- [Given text]
Posted Feb 7, 2006 19:02 UTC (Tue) by Baylink (subscriber, #755) [Link]

He has many things to say in this interview, and they're all consistent with his message. He stays on-message better than a presidential candidate.

And, in general, I agree with his view, and his messages, as regular readers will already know, even though I'm not as passionate about them as he is.

But I hope that this particular incident doesn't negatively impact the Creative Commons folks. rms's right to swing his fist on copyright issues ends at the tip of the nose of me, and anyone else who might want to copyright a piece of creative work.

CC is the only organization promoting general licenses which hew towards the same goals as FSF -- in denigrating them, he's actually hurting his cause, as far as I can see.

Copyright, and the law surrounding it, isn't going away. Probably ever, not even just Any Time Soon; there's a whole big world we live in.

- [To be done]
1. Echo the comment about copyright and Creative Commons from "Posted Feb 7, 2006" up to and including "as I can see.".
2. According to the comment about copyright and Creative Commons, which organization is the only one promoting general licenses that hew toward the same goals as the FSF?
3. Pick up the comment about copyright and Creative Commons where it stops and write what comes next.
The lines placed after this point were taken from an unrelated source.

- [Element and text position data]
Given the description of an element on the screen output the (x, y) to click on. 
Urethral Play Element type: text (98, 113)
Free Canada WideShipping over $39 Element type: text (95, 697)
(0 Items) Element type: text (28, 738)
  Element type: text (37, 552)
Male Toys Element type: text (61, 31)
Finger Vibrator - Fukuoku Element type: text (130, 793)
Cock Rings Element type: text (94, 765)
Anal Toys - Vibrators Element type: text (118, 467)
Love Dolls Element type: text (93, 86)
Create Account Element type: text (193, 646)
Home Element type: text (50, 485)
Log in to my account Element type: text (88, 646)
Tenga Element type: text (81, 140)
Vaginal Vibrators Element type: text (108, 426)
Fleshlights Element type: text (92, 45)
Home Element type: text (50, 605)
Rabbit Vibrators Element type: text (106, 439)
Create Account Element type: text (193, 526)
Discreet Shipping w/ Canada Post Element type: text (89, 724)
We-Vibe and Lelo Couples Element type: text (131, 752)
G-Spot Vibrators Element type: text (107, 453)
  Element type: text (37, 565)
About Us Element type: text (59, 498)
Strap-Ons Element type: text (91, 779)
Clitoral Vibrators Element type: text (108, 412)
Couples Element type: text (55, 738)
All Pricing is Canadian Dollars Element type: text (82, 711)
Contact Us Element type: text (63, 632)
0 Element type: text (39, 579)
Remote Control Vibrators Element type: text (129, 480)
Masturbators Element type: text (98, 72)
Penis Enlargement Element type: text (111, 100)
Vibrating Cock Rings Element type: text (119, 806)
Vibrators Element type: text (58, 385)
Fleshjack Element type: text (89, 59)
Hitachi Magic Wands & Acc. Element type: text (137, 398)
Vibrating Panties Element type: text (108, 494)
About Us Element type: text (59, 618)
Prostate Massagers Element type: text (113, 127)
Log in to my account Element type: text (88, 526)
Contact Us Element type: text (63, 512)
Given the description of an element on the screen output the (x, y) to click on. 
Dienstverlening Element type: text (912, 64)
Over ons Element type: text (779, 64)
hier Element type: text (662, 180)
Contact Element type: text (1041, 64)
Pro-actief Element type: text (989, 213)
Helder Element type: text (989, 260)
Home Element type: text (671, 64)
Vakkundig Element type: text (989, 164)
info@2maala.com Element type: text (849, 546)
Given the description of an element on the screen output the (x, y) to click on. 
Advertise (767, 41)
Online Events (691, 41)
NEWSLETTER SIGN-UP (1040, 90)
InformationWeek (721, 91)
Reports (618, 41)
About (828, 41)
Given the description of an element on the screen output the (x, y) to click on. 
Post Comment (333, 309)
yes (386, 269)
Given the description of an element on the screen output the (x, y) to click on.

- [Responses per task]
1.
Posted Feb 7, 2006 19:02 UTC (Tue) by Baylink (subscriber, #755) [Link]

He has many things to say in this interview, and they're all consistent with his message. He stays on-message better than a presidential candidate.

And, in general, I agree with his view, and his messages, as regular readers will already know, even though I'm not as passionate about them as he is.

But I hope that this particular incident doesn't negatively impact the Creative Commons folks. rms's right to swing his fist on copyright issues ends at the tip of the nose of me, and anyone else who might want to copyright a piece of creative work.

CC is the only organization promoting general licenses which hew towards the same goals as FSF -- in denigrating them, he's actually hurting his cause, as far as I can see.

2. Creative Commons (CC)

3.
I think it's irresponsible to say bad things about the only organization encouraging people to implement an approach to copyright that aligns with your point of view. There is such a thing as being More Catholic Than The Pope... but it's not real smart.

Not the best choice of quote, IMO

Posted Feb 8, 2006 7:12 UTC (Wed) by jstAusr (guest, #27224) [Link]

RMS thinks of the future, most people only think in the present. If you want to get an idea if RMS will be right check what he was saying years ago and see if it is true today.

Not the best choice of quote, IMO

Posted Feb 8, 2006 8:06 UTC (Wed) by jamesh (guest, #1159) [Link]

It is a fair statement to make. Most sites using CC licenses use terms like "licensed under a Creative Commons license" or "some rights reserved". What does this actually mean?

About the only thing in common for the CC licenses is a right to make verbatim copies for non-commercial purposes. Some of the newer CC licenses (such as the Sampling and Developing Nations licenses) don't even give you that. This falls a long way short of what we expect of our software.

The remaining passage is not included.